目から水が出てることに気付く。適当に拭うと、目の前の男がニヤニヤ笑っていた。


「レスト、もうお前は必要いらない。瑞穂みずほと共謀し、我が聖女マリベルを殺そうとしたお前を、私は許さない!何処へなりと行くがいい!!」


え?なにこのコント?


「そして瑞穂!私はお前との婚約を破棄する!!」

「……正気で御座いますか、フィリップ様?」

「正気だとも!我が聖女を害するような女、国の為でも許し難い!」


ええええええ……。

俺はぐるりと見回す。

ピンクにブルー、緑、蛍光色の赤……と、人間ではありえない非常にバラエティーに富んだ髪色が並んでいる。目に優しいのは瑞穂とか呼ばれた美少女の黒髪だけだ。

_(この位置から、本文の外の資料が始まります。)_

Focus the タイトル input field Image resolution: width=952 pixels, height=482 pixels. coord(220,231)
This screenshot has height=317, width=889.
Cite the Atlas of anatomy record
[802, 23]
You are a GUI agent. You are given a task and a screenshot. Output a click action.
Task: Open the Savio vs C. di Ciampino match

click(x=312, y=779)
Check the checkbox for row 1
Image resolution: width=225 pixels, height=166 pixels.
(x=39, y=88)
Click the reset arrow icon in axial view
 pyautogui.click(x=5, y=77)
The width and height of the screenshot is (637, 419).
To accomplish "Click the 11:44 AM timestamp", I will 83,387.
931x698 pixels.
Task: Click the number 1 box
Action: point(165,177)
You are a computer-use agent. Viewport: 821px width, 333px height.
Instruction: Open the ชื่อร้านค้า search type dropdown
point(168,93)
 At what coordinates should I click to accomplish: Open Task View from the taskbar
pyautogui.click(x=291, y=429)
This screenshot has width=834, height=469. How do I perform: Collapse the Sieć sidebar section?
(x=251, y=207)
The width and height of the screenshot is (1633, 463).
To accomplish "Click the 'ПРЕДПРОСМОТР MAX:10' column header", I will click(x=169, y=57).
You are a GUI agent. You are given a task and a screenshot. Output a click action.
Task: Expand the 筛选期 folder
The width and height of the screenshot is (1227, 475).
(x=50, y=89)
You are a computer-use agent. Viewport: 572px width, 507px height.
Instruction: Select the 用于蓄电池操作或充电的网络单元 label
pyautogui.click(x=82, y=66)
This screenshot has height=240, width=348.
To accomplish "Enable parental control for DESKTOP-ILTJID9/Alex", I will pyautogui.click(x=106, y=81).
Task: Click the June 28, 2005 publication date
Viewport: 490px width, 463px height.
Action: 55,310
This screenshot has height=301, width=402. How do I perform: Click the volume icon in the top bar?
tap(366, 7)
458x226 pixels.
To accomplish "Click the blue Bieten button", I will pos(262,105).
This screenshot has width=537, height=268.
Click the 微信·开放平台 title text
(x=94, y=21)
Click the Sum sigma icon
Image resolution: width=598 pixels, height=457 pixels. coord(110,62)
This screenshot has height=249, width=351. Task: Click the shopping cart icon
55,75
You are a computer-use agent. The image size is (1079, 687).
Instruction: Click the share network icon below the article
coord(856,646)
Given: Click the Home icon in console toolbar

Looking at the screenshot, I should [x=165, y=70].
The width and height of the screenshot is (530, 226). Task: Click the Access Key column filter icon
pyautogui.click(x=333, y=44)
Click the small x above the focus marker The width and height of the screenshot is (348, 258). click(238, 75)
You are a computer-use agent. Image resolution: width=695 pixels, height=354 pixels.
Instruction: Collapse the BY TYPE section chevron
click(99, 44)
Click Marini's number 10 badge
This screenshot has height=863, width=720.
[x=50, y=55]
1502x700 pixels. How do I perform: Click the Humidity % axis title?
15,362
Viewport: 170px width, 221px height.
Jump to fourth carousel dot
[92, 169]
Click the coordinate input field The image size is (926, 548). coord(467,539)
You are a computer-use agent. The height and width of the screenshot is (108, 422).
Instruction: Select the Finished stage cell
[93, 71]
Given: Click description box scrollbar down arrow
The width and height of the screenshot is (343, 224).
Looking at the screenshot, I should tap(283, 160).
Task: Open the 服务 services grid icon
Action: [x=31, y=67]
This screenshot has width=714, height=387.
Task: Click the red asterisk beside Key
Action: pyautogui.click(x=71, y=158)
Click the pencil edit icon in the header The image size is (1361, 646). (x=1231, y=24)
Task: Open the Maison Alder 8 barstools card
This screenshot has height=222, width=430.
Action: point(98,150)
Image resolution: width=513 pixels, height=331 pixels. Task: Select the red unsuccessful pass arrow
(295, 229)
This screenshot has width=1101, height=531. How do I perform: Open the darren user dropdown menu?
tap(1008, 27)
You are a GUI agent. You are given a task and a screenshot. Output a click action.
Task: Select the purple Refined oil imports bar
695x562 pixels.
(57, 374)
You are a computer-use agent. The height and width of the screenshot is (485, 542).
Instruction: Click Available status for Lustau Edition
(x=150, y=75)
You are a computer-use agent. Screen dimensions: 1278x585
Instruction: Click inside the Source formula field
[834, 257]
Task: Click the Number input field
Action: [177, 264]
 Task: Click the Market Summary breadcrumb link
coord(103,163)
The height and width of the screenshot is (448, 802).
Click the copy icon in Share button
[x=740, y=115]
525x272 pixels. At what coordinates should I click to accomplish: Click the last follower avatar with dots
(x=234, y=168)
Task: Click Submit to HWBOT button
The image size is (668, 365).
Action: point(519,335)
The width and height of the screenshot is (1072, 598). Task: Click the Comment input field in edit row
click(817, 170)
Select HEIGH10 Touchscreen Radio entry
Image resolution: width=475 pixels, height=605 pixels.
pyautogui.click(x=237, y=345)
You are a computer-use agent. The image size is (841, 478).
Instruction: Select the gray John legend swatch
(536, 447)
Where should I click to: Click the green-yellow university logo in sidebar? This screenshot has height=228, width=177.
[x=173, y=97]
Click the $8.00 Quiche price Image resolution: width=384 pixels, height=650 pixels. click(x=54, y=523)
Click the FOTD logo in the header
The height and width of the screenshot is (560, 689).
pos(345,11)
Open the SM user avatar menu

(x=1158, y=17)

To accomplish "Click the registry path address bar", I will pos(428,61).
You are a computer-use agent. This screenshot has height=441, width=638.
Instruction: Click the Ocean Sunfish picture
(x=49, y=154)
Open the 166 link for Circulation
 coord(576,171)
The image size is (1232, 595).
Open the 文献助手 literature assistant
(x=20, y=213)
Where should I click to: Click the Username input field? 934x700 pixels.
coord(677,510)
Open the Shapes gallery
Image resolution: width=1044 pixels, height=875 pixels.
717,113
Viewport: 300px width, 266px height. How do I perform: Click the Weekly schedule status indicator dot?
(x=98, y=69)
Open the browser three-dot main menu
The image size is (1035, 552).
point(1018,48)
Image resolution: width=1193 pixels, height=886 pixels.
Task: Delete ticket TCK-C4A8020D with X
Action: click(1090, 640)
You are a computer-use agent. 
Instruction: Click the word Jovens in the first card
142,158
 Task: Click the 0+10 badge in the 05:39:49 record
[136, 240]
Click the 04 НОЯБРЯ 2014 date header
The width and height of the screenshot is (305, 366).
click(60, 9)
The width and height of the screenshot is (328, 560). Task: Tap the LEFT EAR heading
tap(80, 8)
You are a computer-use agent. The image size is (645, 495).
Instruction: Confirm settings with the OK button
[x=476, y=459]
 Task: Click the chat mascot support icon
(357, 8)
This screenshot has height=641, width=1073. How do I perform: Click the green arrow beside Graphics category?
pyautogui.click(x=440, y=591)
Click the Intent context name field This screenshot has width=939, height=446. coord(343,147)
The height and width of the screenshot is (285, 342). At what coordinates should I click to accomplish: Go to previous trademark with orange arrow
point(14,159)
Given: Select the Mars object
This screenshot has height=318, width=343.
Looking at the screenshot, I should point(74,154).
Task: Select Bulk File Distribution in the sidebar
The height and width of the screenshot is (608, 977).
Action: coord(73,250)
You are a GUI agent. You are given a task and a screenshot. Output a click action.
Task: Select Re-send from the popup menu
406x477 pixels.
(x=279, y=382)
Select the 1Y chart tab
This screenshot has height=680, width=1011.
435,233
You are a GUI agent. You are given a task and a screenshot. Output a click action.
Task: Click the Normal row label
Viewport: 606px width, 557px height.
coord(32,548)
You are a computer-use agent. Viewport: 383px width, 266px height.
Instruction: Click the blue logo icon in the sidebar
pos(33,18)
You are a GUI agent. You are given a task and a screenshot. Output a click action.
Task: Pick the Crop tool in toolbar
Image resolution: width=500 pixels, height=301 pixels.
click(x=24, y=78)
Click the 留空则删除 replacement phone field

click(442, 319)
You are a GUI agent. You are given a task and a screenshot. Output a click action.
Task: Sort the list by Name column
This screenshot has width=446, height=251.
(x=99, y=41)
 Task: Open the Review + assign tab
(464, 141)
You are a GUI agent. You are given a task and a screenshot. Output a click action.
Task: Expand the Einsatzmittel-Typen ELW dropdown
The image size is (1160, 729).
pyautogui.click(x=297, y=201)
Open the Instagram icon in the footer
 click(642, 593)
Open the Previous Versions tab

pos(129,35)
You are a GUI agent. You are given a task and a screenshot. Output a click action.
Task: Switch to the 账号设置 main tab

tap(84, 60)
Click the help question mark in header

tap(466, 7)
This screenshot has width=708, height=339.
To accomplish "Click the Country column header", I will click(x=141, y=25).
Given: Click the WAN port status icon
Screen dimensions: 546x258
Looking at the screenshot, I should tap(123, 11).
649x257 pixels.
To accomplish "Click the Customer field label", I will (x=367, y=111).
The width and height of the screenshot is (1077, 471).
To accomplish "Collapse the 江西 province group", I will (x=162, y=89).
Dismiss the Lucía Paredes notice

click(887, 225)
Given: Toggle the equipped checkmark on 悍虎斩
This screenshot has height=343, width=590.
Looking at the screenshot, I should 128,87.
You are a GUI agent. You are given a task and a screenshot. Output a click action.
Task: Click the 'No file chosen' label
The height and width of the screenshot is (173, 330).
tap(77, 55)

「お…おと……お兄さま!私…私……!お兄さまに謝って頂ければ…!」


ピンク髪が俺に向かって叫ぶ。

なに?え?お兄さま?俺、あの頭悪そうなピンクのにーちゃんなの?

…………ないわー…。

ああ、あれか。直前まで、なんとかっていうアニメ観てたから?

可笑しすぎて笑いが出るね。

思わず笑うと、周囲が息を呑んだ気配がした。


「なにがおかしいんだレスト!?」


レスト、と呼ばれて、じわりと色々な記憶が流れ込んでくる。


「……ふふっ………ああ、そう?俺、レストっていう名前だったな?」


『レスト』の中に有るのは、荒れ狂わんばかりの青髪への恋情と、ピンクへの嫉妬。そして……







『レスト』は壊れた。

壊れて、非合理的かつ非生産的な行為に及んで、青髪 ーーー フィリップに捨てられた。

きっとあの『隷属の首輪』が壊れた時に、レストの人格こころは死んだんだろう。